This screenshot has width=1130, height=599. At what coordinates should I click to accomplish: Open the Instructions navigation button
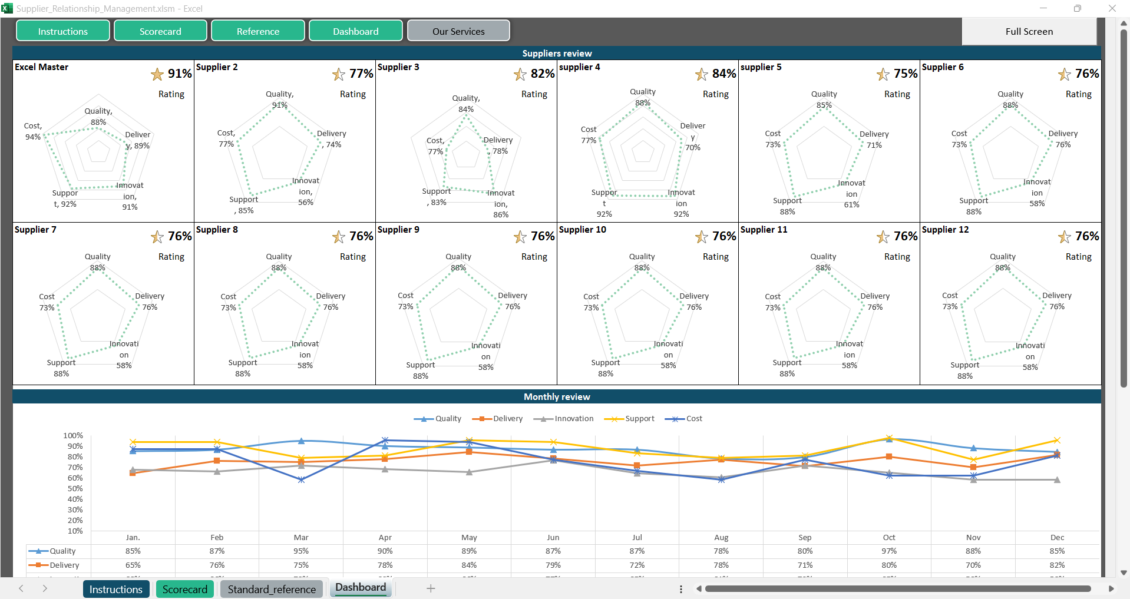tap(63, 31)
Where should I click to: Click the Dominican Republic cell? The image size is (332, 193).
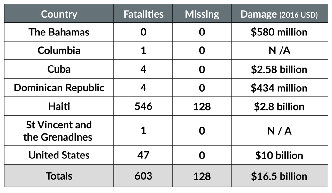[x=59, y=88]
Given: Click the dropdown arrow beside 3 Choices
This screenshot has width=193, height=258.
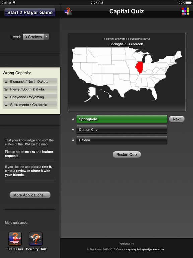Looking at the screenshot, I should (46, 37).
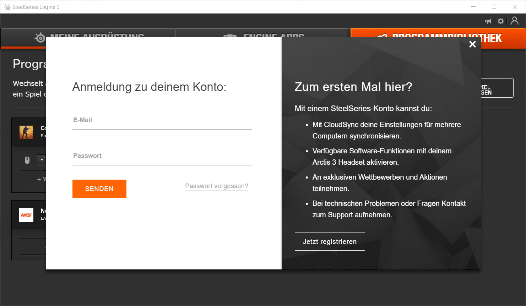Screen dimensions: 526x306
Task: Follow the Passwort vergessen? link
Action: coord(217,186)
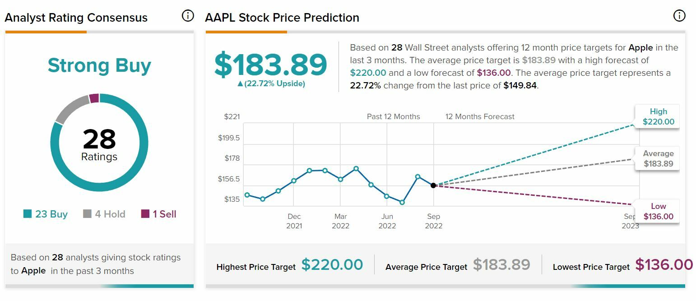Click the Average Price Target $183.89 value
Viewport: 696px width, 301px height.
(x=501, y=265)
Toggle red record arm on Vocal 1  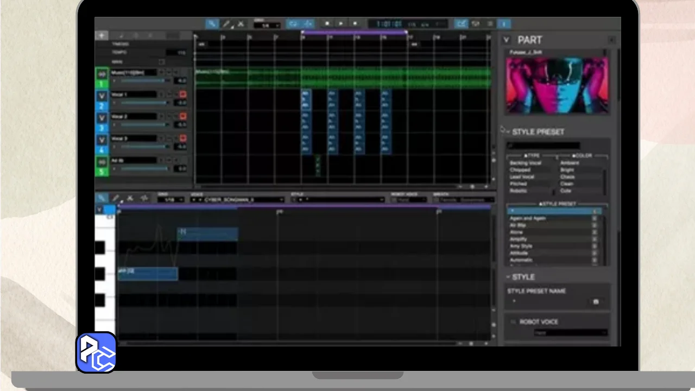coord(183,94)
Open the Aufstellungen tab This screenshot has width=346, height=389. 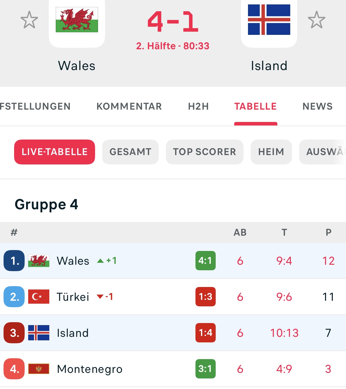point(35,106)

+===+

WORK ITEM: Output, line for line and exactly, the records above from their first line through the one with "Given: Click the", both ends included, but no pictures.

RESULT OF THE EXERCISE:
This screenshot has width=1130, height=599. At what coordinates should I click to accomplish: Open the Instructions navigation button
tap(63, 31)
Where should I click to: Click the Dominican Republic cell? The image size is (332, 193).
[x=59, y=88]
Given: Click the dropdown arrow beside 3 Choices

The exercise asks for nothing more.